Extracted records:

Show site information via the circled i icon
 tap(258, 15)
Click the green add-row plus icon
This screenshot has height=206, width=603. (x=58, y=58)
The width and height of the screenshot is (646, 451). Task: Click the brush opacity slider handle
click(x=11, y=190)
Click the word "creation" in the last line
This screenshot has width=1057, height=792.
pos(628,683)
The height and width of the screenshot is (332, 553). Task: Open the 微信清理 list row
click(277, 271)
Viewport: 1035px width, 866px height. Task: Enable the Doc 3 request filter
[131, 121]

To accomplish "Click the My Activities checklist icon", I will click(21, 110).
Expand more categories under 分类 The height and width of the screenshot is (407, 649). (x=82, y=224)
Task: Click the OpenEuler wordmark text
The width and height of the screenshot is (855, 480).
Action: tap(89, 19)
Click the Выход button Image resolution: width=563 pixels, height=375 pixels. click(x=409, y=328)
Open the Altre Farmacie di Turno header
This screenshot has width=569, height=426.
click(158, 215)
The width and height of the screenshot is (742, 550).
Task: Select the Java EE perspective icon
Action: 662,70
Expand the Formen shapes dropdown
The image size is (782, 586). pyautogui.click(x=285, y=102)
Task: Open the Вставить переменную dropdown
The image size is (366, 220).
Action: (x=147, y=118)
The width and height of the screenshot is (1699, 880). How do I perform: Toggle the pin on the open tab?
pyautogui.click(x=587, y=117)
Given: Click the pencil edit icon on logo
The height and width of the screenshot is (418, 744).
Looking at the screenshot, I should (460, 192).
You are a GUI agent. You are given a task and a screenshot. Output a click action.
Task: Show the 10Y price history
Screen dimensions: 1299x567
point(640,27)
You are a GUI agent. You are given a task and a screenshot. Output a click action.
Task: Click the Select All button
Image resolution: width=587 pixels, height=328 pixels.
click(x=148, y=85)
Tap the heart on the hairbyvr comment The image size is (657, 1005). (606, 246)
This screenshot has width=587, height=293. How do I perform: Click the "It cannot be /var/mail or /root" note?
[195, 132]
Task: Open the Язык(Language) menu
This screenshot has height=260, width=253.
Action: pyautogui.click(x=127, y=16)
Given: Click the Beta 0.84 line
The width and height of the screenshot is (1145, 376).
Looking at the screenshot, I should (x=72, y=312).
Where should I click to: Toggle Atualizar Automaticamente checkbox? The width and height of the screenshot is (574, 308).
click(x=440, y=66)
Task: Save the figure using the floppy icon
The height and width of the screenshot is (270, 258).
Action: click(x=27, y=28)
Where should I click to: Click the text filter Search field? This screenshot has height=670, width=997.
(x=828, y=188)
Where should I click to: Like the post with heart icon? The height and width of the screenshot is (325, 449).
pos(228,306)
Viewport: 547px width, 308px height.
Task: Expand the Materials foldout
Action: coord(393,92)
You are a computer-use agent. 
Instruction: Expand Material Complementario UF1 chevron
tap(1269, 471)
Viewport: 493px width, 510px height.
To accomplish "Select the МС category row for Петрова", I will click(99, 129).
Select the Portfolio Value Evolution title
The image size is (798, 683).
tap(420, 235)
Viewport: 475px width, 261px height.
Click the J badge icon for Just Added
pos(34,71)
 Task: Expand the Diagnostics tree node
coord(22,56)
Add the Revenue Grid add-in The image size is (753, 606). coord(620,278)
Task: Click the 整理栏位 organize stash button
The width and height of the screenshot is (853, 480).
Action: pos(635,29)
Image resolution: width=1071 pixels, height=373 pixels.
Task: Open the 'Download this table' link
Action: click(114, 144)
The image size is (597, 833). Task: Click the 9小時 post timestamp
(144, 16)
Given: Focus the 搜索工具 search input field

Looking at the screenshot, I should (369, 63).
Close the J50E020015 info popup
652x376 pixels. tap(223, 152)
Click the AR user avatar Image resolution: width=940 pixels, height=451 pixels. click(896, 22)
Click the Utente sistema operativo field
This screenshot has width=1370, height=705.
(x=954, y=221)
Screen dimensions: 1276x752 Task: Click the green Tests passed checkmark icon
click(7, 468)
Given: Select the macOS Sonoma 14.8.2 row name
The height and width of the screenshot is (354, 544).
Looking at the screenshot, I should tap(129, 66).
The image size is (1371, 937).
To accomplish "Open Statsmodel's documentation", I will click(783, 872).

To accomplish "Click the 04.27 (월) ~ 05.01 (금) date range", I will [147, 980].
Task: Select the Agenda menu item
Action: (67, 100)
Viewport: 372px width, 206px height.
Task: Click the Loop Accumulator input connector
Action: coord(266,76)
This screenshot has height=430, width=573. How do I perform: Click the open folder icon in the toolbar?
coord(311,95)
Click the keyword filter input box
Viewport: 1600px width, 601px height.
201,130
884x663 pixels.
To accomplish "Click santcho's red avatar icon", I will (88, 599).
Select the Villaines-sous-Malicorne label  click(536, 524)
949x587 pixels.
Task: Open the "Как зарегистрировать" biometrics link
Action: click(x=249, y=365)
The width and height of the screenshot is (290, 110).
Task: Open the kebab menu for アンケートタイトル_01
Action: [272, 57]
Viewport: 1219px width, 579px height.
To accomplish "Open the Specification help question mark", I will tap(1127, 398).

● EXERCISE DESCRIPTION: Reply with the complete data above, every character as it stands.

● SOLUTION FOR THIS EXERCISE:
Show site information via the circled i icon
 tap(258, 15)
Click the green add-row plus icon
This screenshot has height=206, width=603. (x=58, y=58)
The width and height of the screenshot is (646, 451). Task: Click the brush opacity slider handle
click(x=11, y=190)
Click the word "creation" in the last line
This screenshot has width=1057, height=792.
pos(628,683)
The height and width of the screenshot is (332, 553). Task: Open the 微信清理 list row
click(277, 271)
Viewport: 1035px width, 866px height. Task: Enable the Doc 3 request filter
[131, 121]

To accomplish "Click the My Activities checklist icon", I will click(21, 110).
Expand more categories under 分类 The height and width of the screenshot is (407, 649). (x=82, y=224)
Task: Click the OpenEuler wordmark text
The width and height of the screenshot is (855, 480).
Action: tap(89, 19)
Click the Выход button Image resolution: width=563 pixels, height=375 pixels. click(x=409, y=328)
Open the Altre Farmacie di Turno header
This screenshot has width=569, height=426.
click(158, 215)
The width and height of the screenshot is (742, 550).
Task: Select the Java EE perspective icon
Action: 662,70
Expand the Formen shapes dropdown
The image size is (782, 586). pyautogui.click(x=285, y=102)
Task: Open the Вставить переменную dropdown
The image size is (366, 220).
Action: (x=147, y=118)
The width and height of the screenshot is (1699, 880). How do I perform: Toggle the pin on the open tab?
pyautogui.click(x=587, y=117)
Given: Click the pencil edit icon on logo
The height and width of the screenshot is (418, 744).
Looking at the screenshot, I should (460, 192).
You are a GUI agent. You are given a task and a screenshot. Output a click action.
Task: Show the 10Y price history
Screen dimensions: 1299x567
point(640,27)
You are a GUI agent. You are given a task and a screenshot. Output a click action.
Task: Click the Select All button
Image resolution: width=587 pixels, height=328 pixels.
click(x=148, y=85)
Tap the heart on the hairbyvr comment The image size is (657, 1005). (606, 246)
This screenshot has width=587, height=293. How do I perform: Click the "It cannot be /var/mail or /root" note?
[195, 132]
Task: Open the Язык(Language) menu
This screenshot has height=260, width=253.
Action: pyautogui.click(x=127, y=16)
Given: Click the Beta 0.84 line
The width and height of the screenshot is (1145, 376).
Looking at the screenshot, I should (x=72, y=312).
Where should I click to: Toggle Atualizar Automaticamente checkbox? The width and height of the screenshot is (574, 308).
click(x=440, y=66)
Task: Save the figure using the floppy icon
The height and width of the screenshot is (270, 258).
Action: click(x=27, y=28)
Where should I click to: Click the text filter Search field? This screenshot has height=670, width=997.
(x=828, y=188)
Where should I click to: Like the post with heart icon? The height and width of the screenshot is (325, 449).
pos(228,306)
Viewport: 547px width, 308px height.
Task: Expand the Materials foldout
Action: coord(393,92)
You are a computer-use agent. 
Instruction: Expand Material Complementario UF1 chevron
tap(1269, 471)
Viewport: 493px width, 510px height.
To accomplish "Select the МС category row for Петрова", I will click(99, 129).
Select the Portfolio Value Evolution title
The image size is (798, 683).
tap(420, 235)
Viewport: 475px width, 261px height.
Click the J badge icon for Just Added
pos(34,71)
 Task: Expand the Diagnostics tree node
coord(22,56)
Add the Revenue Grid add-in The image size is (753, 606). coord(620,278)
Task: Click the 整理栏位 organize stash button
The width and height of the screenshot is (853, 480).
Action: pos(635,29)
Image resolution: width=1071 pixels, height=373 pixels.
Task: Open the 'Download this table' link
Action: click(114, 144)
The image size is (597, 833). Task: Click the 9小時 post timestamp
(144, 16)
Given: Focus the 搜索工具 search input field

Looking at the screenshot, I should (369, 63).
Close the J50E020015 info popup
652x376 pixels. tap(223, 152)
Click the AR user avatar Image resolution: width=940 pixels, height=451 pixels. click(896, 22)
Click the Utente sistema operativo field
This screenshot has width=1370, height=705.
(x=954, y=221)
Screen dimensions: 1276x752 Task: Click the green Tests passed checkmark icon
click(7, 468)
Given: Select the macOS Sonoma 14.8.2 row name
The height and width of the screenshot is (354, 544).
Looking at the screenshot, I should tap(129, 66).
The image size is (1371, 937).
To accomplish "Open Statsmodel's documentation", I will click(783, 872).

To accomplish "Click the 04.27 (월) ~ 05.01 (금) date range", I will [147, 980].
Task: Select the Agenda menu item
Action: (67, 100)
Viewport: 372px width, 206px height.
Task: Click the Loop Accumulator input connector
Action: coord(266,76)
This screenshot has height=430, width=573. How do I perform: Click the open folder icon in the toolbar?
coord(311,95)
Click the keyword filter input box
Viewport: 1600px width, 601px height.
201,130
884x663 pixels.
To accomplish "Click santcho's red avatar icon", I will (88, 599).
Select the Villaines-sous-Malicorne label  click(536, 524)
949x587 pixels.
Task: Open the "Как зарегистрировать" biometrics link
Action: click(x=249, y=365)
The width and height of the screenshot is (290, 110).
Task: Open the kebab menu for アンケートタイトル_01
Action: [272, 57]
Viewport: 1219px width, 579px height.
To accomplish "Open the Specification help question mark", I will tap(1127, 398).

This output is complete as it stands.